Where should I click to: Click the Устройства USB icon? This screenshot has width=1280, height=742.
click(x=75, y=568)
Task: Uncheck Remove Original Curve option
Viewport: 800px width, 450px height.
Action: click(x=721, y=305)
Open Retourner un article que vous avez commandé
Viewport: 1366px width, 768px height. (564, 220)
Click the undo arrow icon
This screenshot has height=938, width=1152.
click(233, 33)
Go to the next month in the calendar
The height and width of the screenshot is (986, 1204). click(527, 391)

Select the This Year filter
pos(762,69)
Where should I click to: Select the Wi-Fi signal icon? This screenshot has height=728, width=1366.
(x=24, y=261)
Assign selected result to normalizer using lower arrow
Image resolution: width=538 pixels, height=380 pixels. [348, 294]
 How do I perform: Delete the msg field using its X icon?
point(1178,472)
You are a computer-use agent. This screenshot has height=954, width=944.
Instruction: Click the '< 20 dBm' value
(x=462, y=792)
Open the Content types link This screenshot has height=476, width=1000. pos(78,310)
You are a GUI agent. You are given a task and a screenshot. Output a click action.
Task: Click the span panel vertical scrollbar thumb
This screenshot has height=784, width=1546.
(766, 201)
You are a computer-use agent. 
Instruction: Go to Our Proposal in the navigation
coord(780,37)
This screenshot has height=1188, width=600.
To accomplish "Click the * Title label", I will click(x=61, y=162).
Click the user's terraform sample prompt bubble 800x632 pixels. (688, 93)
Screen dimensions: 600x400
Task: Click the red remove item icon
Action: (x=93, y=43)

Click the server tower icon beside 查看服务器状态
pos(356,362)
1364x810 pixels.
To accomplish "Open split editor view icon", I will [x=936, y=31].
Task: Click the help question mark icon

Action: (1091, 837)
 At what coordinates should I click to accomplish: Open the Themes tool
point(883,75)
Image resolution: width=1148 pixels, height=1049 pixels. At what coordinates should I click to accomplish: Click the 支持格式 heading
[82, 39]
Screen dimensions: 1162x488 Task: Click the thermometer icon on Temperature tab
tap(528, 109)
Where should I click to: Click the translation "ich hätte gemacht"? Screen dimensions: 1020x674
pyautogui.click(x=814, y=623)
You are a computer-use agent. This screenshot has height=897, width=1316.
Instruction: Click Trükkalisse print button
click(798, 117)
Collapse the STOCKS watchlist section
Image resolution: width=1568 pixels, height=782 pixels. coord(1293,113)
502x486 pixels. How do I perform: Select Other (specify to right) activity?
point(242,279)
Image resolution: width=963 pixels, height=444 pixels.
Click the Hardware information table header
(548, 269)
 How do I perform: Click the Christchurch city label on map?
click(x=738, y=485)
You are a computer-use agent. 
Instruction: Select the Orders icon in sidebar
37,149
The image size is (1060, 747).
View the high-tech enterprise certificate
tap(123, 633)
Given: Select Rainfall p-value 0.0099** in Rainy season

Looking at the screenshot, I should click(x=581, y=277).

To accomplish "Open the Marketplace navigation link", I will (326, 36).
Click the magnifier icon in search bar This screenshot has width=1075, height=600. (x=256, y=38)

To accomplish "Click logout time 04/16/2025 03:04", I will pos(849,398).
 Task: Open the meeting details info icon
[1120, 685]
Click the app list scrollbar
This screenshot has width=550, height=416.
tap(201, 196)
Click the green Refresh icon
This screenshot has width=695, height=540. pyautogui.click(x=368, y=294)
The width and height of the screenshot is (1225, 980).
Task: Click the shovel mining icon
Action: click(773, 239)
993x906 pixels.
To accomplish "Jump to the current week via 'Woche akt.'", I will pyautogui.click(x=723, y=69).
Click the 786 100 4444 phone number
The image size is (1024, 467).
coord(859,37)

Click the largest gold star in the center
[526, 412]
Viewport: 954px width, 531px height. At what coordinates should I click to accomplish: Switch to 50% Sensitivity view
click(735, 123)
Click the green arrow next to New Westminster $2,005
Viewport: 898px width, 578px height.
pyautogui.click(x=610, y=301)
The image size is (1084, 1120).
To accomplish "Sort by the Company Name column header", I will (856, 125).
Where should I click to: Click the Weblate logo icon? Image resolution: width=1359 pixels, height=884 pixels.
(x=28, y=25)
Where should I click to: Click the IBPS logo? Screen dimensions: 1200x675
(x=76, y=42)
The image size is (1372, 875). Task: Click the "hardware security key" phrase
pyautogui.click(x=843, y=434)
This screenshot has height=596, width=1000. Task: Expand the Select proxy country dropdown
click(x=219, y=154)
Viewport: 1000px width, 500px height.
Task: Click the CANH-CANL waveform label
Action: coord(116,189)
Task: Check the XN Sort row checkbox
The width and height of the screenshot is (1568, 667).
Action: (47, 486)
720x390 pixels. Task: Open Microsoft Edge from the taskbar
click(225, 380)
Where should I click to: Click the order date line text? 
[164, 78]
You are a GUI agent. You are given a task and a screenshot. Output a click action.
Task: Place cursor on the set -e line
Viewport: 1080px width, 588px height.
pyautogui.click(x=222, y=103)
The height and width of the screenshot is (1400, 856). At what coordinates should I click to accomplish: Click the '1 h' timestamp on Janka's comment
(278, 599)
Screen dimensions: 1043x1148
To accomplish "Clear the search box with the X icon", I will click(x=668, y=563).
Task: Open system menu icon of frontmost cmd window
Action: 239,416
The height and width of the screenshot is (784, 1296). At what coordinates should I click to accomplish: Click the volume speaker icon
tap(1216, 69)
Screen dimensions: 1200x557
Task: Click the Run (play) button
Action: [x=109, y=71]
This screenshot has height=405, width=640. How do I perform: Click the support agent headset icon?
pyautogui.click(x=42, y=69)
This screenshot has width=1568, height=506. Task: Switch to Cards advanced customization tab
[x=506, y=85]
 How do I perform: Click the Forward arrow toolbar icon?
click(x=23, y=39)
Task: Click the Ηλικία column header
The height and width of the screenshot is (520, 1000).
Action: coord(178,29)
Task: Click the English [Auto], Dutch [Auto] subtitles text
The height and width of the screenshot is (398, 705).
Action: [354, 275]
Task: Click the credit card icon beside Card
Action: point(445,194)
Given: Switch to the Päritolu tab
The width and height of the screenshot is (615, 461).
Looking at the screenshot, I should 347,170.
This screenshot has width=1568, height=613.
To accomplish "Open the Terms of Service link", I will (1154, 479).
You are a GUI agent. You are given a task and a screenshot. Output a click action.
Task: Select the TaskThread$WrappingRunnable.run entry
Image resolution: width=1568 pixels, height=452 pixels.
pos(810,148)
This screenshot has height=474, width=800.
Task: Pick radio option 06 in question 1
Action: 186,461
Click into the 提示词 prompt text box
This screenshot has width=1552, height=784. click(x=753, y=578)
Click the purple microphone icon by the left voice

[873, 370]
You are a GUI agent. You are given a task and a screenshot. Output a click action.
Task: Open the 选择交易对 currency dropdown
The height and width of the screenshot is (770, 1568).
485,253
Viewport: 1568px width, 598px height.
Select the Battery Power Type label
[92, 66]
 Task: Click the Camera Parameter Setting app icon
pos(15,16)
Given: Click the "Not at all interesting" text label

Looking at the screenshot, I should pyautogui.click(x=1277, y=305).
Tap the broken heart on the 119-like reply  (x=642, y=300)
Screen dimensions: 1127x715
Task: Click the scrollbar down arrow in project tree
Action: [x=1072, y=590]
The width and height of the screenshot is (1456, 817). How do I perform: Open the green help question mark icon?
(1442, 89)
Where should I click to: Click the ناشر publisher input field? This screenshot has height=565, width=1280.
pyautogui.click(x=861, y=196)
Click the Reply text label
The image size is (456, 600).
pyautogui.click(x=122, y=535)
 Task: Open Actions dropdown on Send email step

********************

**What to work on**
Retype every line above with nothing changed.

**Solution to the exercise**
Where should I click to: Click the Устройства USB icon? This screenshot has width=1280, height=742.
click(x=75, y=568)
Task: Uncheck Remove Original Curve option
Viewport: 800px width, 450px height.
Action: click(x=721, y=305)
Open Retourner un article que vous avez commandé
Viewport: 1366px width, 768px height. (564, 220)
Click the undo arrow icon
This screenshot has height=938, width=1152.
click(233, 33)
Go to the next month in the calendar
The height and width of the screenshot is (986, 1204). click(527, 391)

Select the This Year filter
pos(762,69)
Where should I click to: Select the Wi-Fi signal icon? This screenshot has height=728, width=1366.
(x=24, y=261)
Assign selected result to normalizer using lower arrow
Image resolution: width=538 pixels, height=380 pixels. [348, 294]
 How do I perform: Delete the msg field using its X icon?
point(1178,472)
You are a computer-use agent. This screenshot has height=954, width=944.
Instruction: Click the '< 20 dBm' value
(x=462, y=792)
Open the Content types link This screenshot has height=476, width=1000. pos(78,310)
You are a GUI agent. You are given a task and a screenshot. Output a click action.
Task: Click the span panel vertical scrollbar thumb
This screenshot has height=784, width=1546.
(766, 201)
You are a computer-use agent. 
Instruction: Go to Our Proposal in the navigation
coord(780,37)
This screenshot has height=1188, width=600.
To accomplish "Click the * Title label", I will click(x=61, y=162).
Click the user's terraform sample prompt bubble 800x632 pixels. (688, 93)
Screen dimensions: 600x400
Task: Click the red remove item icon
Action: (x=93, y=43)

Click the server tower icon beside 查看服务器状态
pos(356,362)
1364x810 pixels.
To accomplish "Open split editor view icon", I will [x=936, y=31].
Task: Click the help question mark icon

Action: (1091, 837)
 At what coordinates should I click to accomplish: Open the Themes tool
point(883,75)
Image resolution: width=1148 pixels, height=1049 pixels. At what coordinates should I click to accomplish: Click the 支持格式 heading
[82, 39]
Screen dimensions: 1162x488 Task: Click the thermometer icon on Temperature tab
tap(528, 109)
Where should I click to: Click the translation "ich hätte gemacht"? Screen dimensions: 1020x674
pyautogui.click(x=814, y=623)
You are a computer-use agent. This screenshot has height=897, width=1316.
Instruction: Click Trükkalisse print button
click(798, 117)
Collapse the STOCKS watchlist section
Image resolution: width=1568 pixels, height=782 pixels. coord(1293,113)
502x486 pixels. How do I perform: Select Other (specify to right) activity?
point(242,279)
Image resolution: width=963 pixels, height=444 pixels.
Click the Hardware information table header
(548, 269)
 How do I perform: Click the Christchurch city label on map?
click(x=738, y=485)
You are a computer-use agent. 
Instruction: Select the Orders icon in sidebar
37,149
The image size is (1060, 747).
View the high-tech enterprise certificate
tap(123, 633)
Given: Select Rainfall p-value 0.0099** in Rainy season

Looking at the screenshot, I should click(x=581, y=277).

To accomplish "Open the Marketplace navigation link", I will (326, 36).
Click the magnifier icon in search bar This screenshot has width=1075, height=600. (x=256, y=38)

To accomplish "Click logout time 04/16/2025 03:04", I will pos(849,398).
 Task: Open the meeting details info icon
[1120, 685]
Click the app list scrollbar
This screenshot has width=550, height=416.
tap(201, 196)
Click the green Refresh icon
This screenshot has width=695, height=540. pyautogui.click(x=368, y=294)
The width and height of the screenshot is (1225, 980).
Task: Click the shovel mining icon
Action: click(773, 239)
993x906 pixels.
To accomplish "Jump to the current week via 'Woche akt.'", I will pyautogui.click(x=723, y=69).
Click the 786 100 4444 phone number
The image size is (1024, 467).
coord(859,37)

Click the largest gold star in the center
[526, 412]
Viewport: 954px width, 531px height. At what coordinates should I click to accomplish: Switch to 50% Sensitivity view
click(735, 123)
Click the green arrow next to New Westminster $2,005
Viewport: 898px width, 578px height.
pyautogui.click(x=610, y=301)
The image size is (1084, 1120).
To accomplish "Sort by the Company Name column header", I will (856, 125).
Where should I click to: Click the Weblate logo icon? Image resolution: width=1359 pixels, height=884 pixels.
(x=28, y=25)
Where should I click to: Click the IBPS logo? Screen dimensions: 1200x675
(x=76, y=42)
The image size is (1372, 875). Task: Click the "hardware security key" phrase
pyautogui.click(x=843, y=434)
This screenshot has height=596, width=1000. Task: Expand the Select proxy country dropdown
click(x=219, y=154)
Viewport: 1000px width, 500px height.
Task: Click the CANH-CANL waveform label
Action: coord(116,189)
Task: Check the XN Sort row checkbox
The width and height of the screenshot is (1568, 667).
Action: (47, 486)
720x390 pixels. Task: Open Microsoft Edge from the taskbar
click(225, 380)
Where should I click to: Click the order date line text? 
[164, 78]
You are a GUI agent. You are given a task and a screenshot. Output a click action.
Task: Place cursor on the set -e line
Viewport: 1080px width, 588px height.
pyautogui.click(x=222, y=103)
The height and width of the screenshot is (1400, 856). At what coordinates should I click to accomplish: Click the '1 h' timestamp on Janka's comment
(278, 599)
Screen dimensions: 1043x1148
To accomplish "Clear the search box with the X icon", I will click(x=668, y=563).
Task: Open system menu icon of frontmost cmd window
Action: 239,416
The height and width of the screenshot is (784, 1296). At what coordinates should I click to accomplish: Click the volume speaker icon
tap(1216, 69)
Screen dimensions: 1200x557
Task: Click the Run (play) button
Action: [x=109, y=71]
This screenshot has height=405, width=640. How do I perform: Click the support agent headset icon?
pyautogui.click(x=42, y=69)
This screenshot has width=1568, height=506. Task: Switch to Cards advanced customization tab
[x=506, y=85]
 How do I perform: Click the Forward arrow toolbar icon?
click(x=23, y=39)
Task: Click the Ηλικία column header
The height and width of the screenshot is (520, 1000).
Action: coord(178,29)
Task: Click the English [Auto], Dutch [Auto] subtitles text
The height and width of the screenshot is (398, 705).
Action: [354, 275]
Task: Click the credit card icon beside Card
Action: point(445,194)
Given: Switch to the Päritolu tab
The width and height of the screenshot is (615, 461).
Looking at the screenshot, I should 347,170.
This screenshot has width=1568, height=613.
To accomplish "Open the Terms of Service link", I will (1154, 479).
You are a GUI agent. You are given a task and a screenshot. Output a click action.
Task: Select the TaskThread$WrappingRunnable.run entry
Image resolution: width=1568 pixels, height=452 pixels.
pos(810,148)
This screenshot has height=474, width=800.
Task: Pick radio option 06 in question 1
Action: 186,461
Click into the 提示词 prompt text box
This screenshot has width=1552, height=784. click(x=753, y=578)
Click the purple microphone icon by the left voice

[873, 370]
You are a GUI agent. You are given a task and a screenshot. Output a click action.
Task: Open the 选择交易对 currency dropdown
The height and width of the screenshot is (770, 1568).
485,253
Viewport: 1568px width, 598px height.
Select the Battery Power Type label
[92, 66]
 Task: Click the Camera Parameter Setting app icon
pos(15,16)
Given: Click the "Not at all interesting" text label

Looking at the screenshot, I should pyautogui.click(x=1277, y=305).
Tap the broken heart on the 119-like reply  (x=642, y=300)
Screen dimensions: 1127x715
Task: Click the scrollbar down arrow in project tree
Action: [x=1072, y=590]
The width and height of the screenshot is (1456, 817). How do I perform: Open the green help question mark icon?
(1442, 89)
Where should I click to: Click the ناشر publisher input field? This screenshot has height=565, width=1280.
pyautogui.click(x=861, y=196)
Click the Reply text label
The image size is (456, 600).
pyautogui.click(x=122, y=535)
 Task: Open Actions dropdown on Send email step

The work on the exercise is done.